Make a list of some of the students' responses on an overhead projector or chalkboard. Ask students to look at the list and see if they can identify some different forms of leadership or different leadership styles. Ask them to think about some of these styles of leadership as you review some of the key leaders of the civil rights movement.
Ask students to take a sheet of paper and divide it into four columns, labeled:
Review the following profiles and organizations. As you show each profile, ask students to share what they recall about that individual or group from previous lessons. Ask the students to take notes on their chart during this review.
What were the policy choices being considered? What leaders or groups supported each policy choice?
Who influenced the choice that was finally made? How did he or she exert leadership?
How was that decision made? Were compromises involved?
What were the benefits of that choice? Were the goals achieved?

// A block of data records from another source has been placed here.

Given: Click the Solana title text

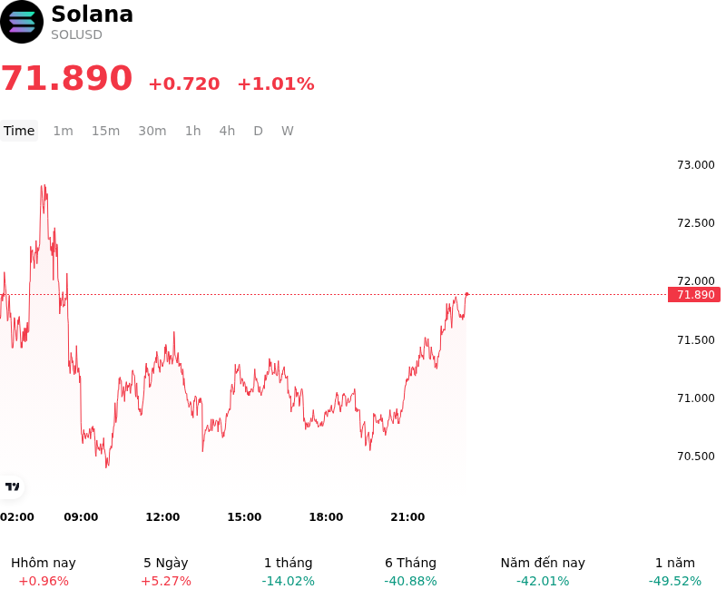Looking at the screenshot, I should (93, 14).
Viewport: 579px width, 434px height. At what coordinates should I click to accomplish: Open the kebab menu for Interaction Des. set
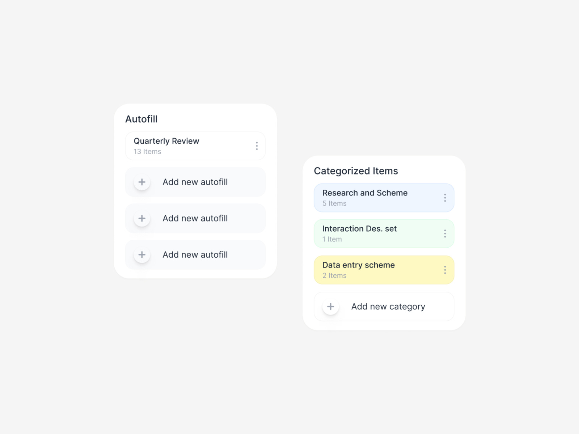point(445,233)
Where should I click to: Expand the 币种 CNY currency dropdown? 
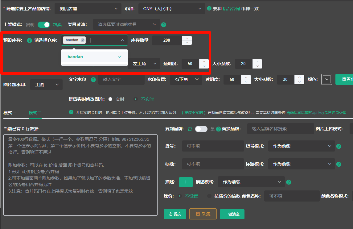(x=171, y=9)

If you were alive during this time period, with which one of these individuals or groups would you most have
identified? Why?
After each clip, come back to these questions and conduct a brief discussion with the students.
Two assessments of the Albany movement. SCLC decides to leave Albany but we hear how Charles Sherrod of
SNCC saw things and also the lessons that SCLC's Wyatt Tee Walker took from the movement.

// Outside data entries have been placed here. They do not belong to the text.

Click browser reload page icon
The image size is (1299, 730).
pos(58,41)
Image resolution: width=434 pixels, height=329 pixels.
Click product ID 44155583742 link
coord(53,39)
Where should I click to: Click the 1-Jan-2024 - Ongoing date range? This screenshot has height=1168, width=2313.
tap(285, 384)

John Lewis speech at March on Washington. References A. Philip Randolph's proposed march on Washington in
1941 and shows the compromise SNCC struck regarding Lewis's speech, out of respect for Randolph and also out of a
spirit of unity.
Diane Nash on choices after the bombing of the Sixteenth Street Baptist Church. Nash relates that many people in
the movement considered retaliating against those who killed the children.
Divide students into groups of four to six people. Ask each group to choose one of the incidents in which leadership played a prominent role. Ask the students to develop a short skit that shows what happened in the incident.

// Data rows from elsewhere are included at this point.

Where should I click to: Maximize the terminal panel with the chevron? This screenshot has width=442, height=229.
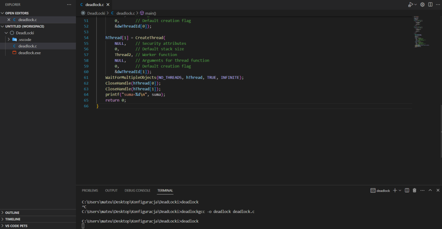pyautogui.click(x=430, y=190)
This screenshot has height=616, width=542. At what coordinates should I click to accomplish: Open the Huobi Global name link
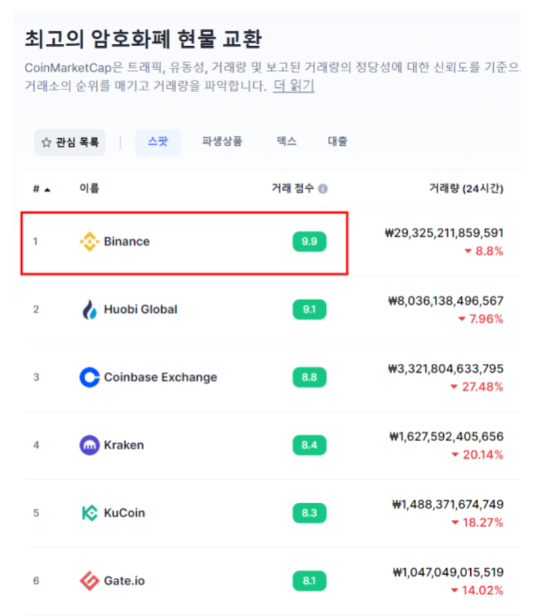[x=140, y=310]
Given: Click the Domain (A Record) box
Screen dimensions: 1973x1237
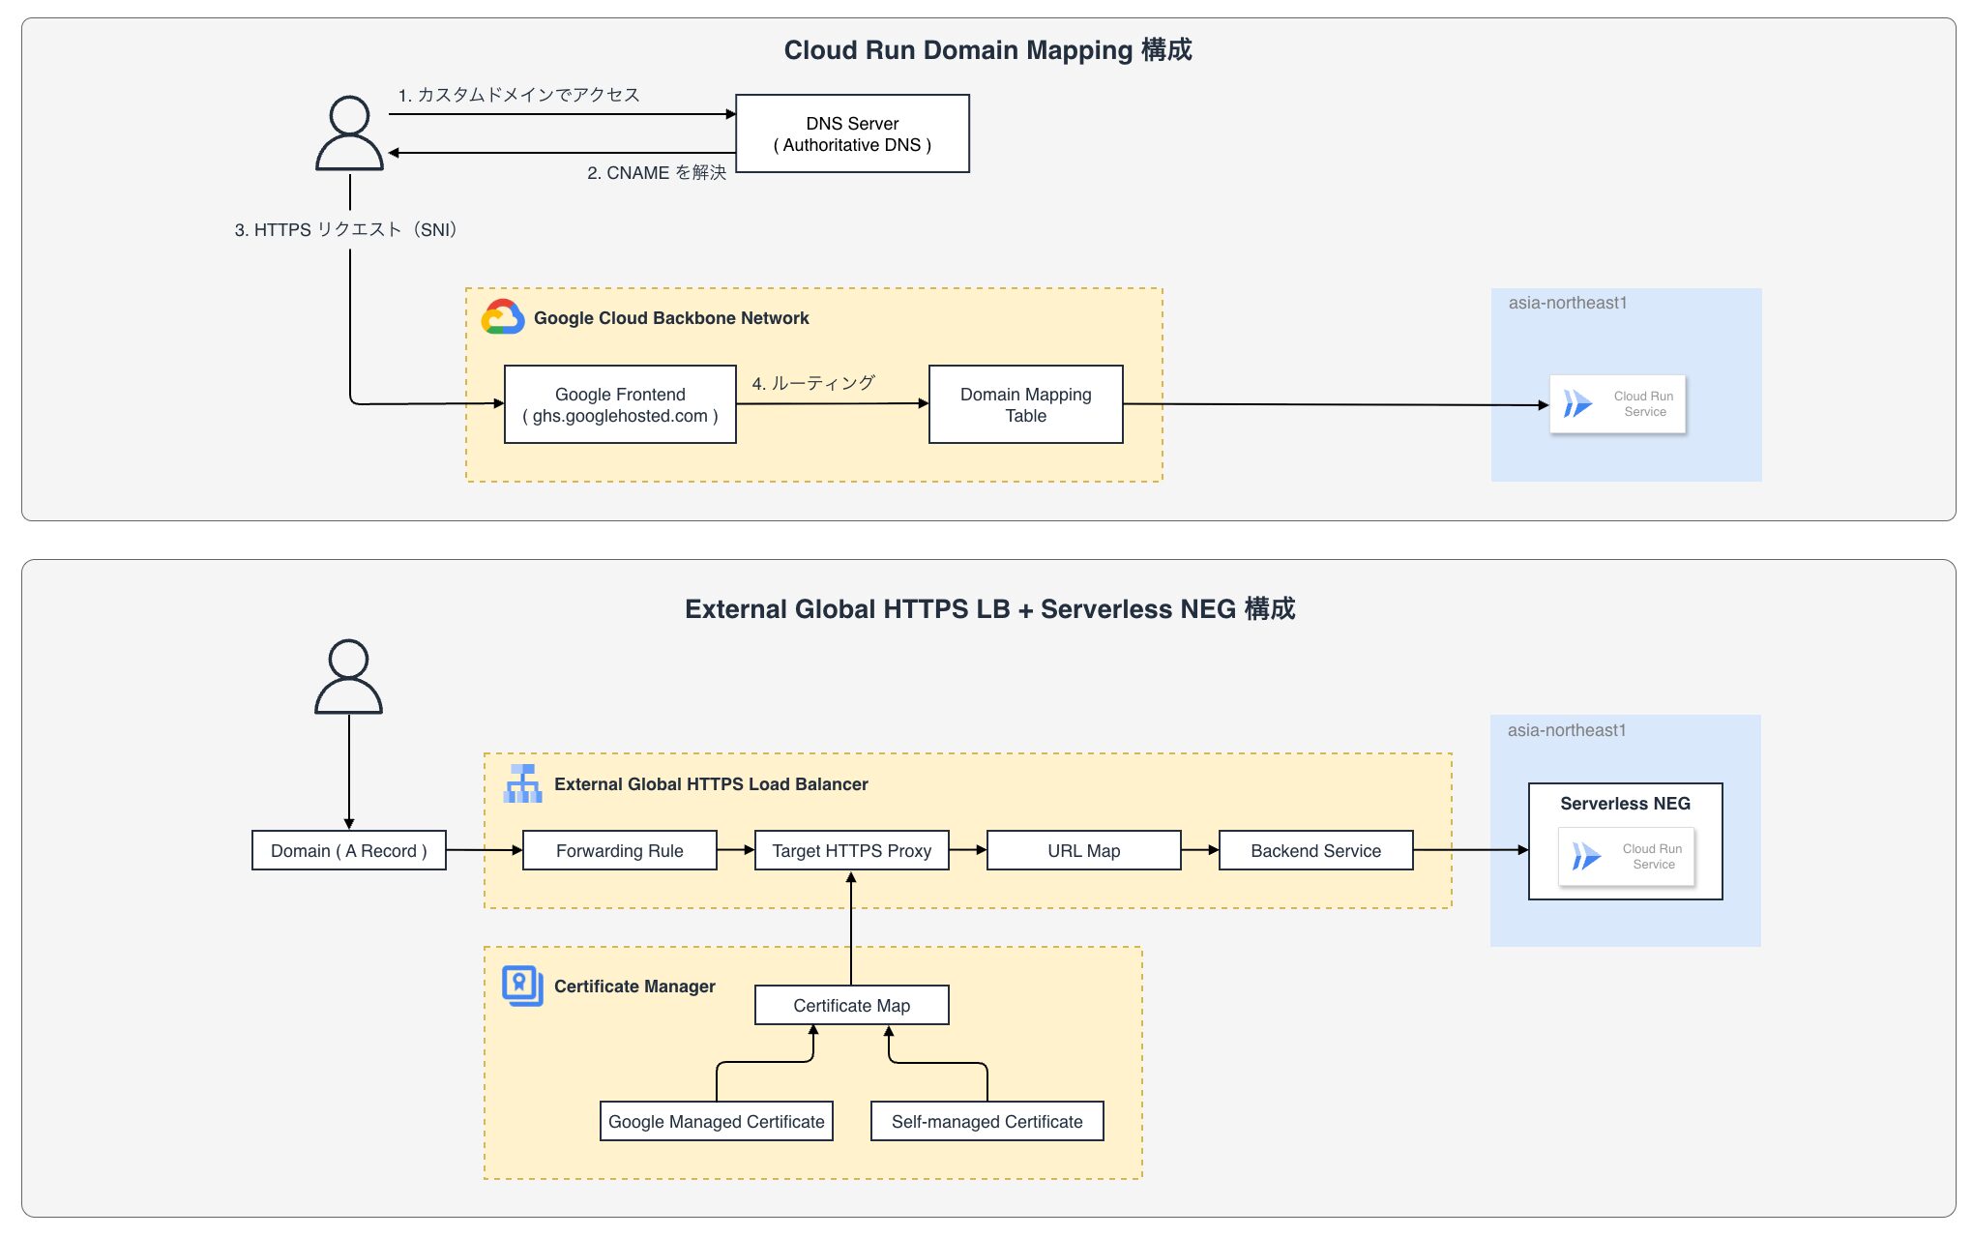Looking at the screenshot, I should click(x=348, y=850).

Encourage them to focus on the role of leaders in the situation.
After the students have developed their skits and shared them with the class, conduct a brief discussion with the class to compare and contrast the forms of leadership in each incident. Pay specific attention to any of the inter-organizational conflicts that are portrayed in the skits.
Ask each student to look back at the list of leadership traits they developed at the beginning of the lesson. Encourage them to revise the list if they have new or changed ideas. Ask each student to write a letter to a friend describing a civil rights or other leader they admire.